The suggestion from this post is to comment-out the line password_encryption in the file postgresql.conf and then re-set the users passwords ALTER USER ???? PASSWORD '1234'. I try this and get the same error, I also tried ALTER USER ???? UNENCRYPTED PASSWORD '1234' but this option isn't available anymore.

The basic problem seems to be that postgres 13 wants a level of security that the Npgsql library can't cope with. I can't upgrade Npgsql (not my choice!), so unless I can downgrade the password requirements I'm going to have to regress to an earlier version of postgres

I've tried setting password_encryption = scram-sha-256 also password_encryption = md5 and I've tried commenting-out the whole line. Each time I make the change I run SELECT pg_reload_conf() (as per the comments in the file) and then reset the passwords before trying to log on again. Same error every time.
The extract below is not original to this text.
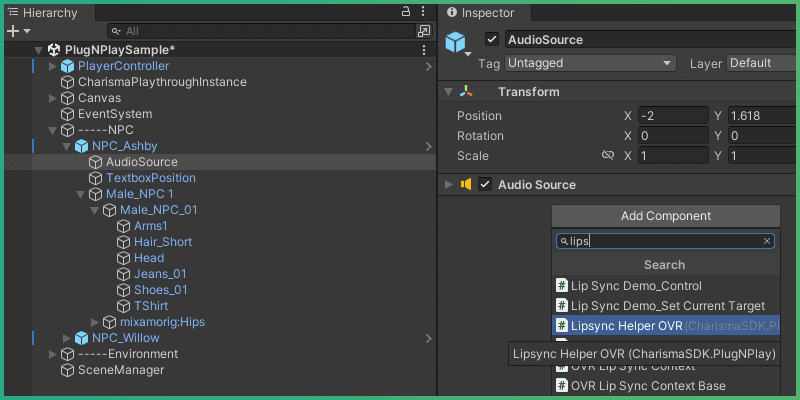Click the Transform component icon

[x=467, y=92]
ok, just found a cure that will fix the immediate problem. I've edited the pg_hba.conf file (thanks @jjanes) and changed the METHOD from scram-sha-256 to md5. This seems to work.

  • So what value does password_encryption now have? Nov 25, 2020 at 20:40
  • 1
    Changing the setting of password_encryption in postgresql.conf doesn't have an effect until the server is restarted or reloaded.
    – jjanes
    Nov 25, 2020 at 22:02
  • @jjanes - according to the comments at the top of postgresql.conf all I need to do is run "SELECT pg_reload_conf()" Nov 25, 2020 at 22:08
  • 2
    Did it show to be changed after doing pg_reload_conf()? Do show password_encryption to make sure. Also, what method is listed in pg_hba.conf?
    – jjanes
    Nov 25, 2020 at 22:36
  • Upgrade your Npgsql. Running with old software is never a good idea. Nov 26, 2020 at 4:58

1 Answer 1


An attacker can try to enumerate which users exist by attempting to log in as a bunch of different user names and seeing what error message is reported, or how long it took to report the error message (or in some cases, how much power the server used before reporting the error or how much noise it made or things like that) for each username. This can be useful to the attacker because he can then not waste time guessing passwords on for users which don't exist, or can spearphish for users which he knows do exist.

To make user enumeration hard, PostgreSQL goes through a mock authentication if pg_hba says scram authentication is needed but the requested username doesn't exist; or if the user does exist but either has no password set or has a password stored in the wrong format. The point of a mock authentication of course is that the client doesn't know it is mock. So if the client doesn't support scram but scram is required by pg_hba, then you get this error message, regardless of how the password is actually stored.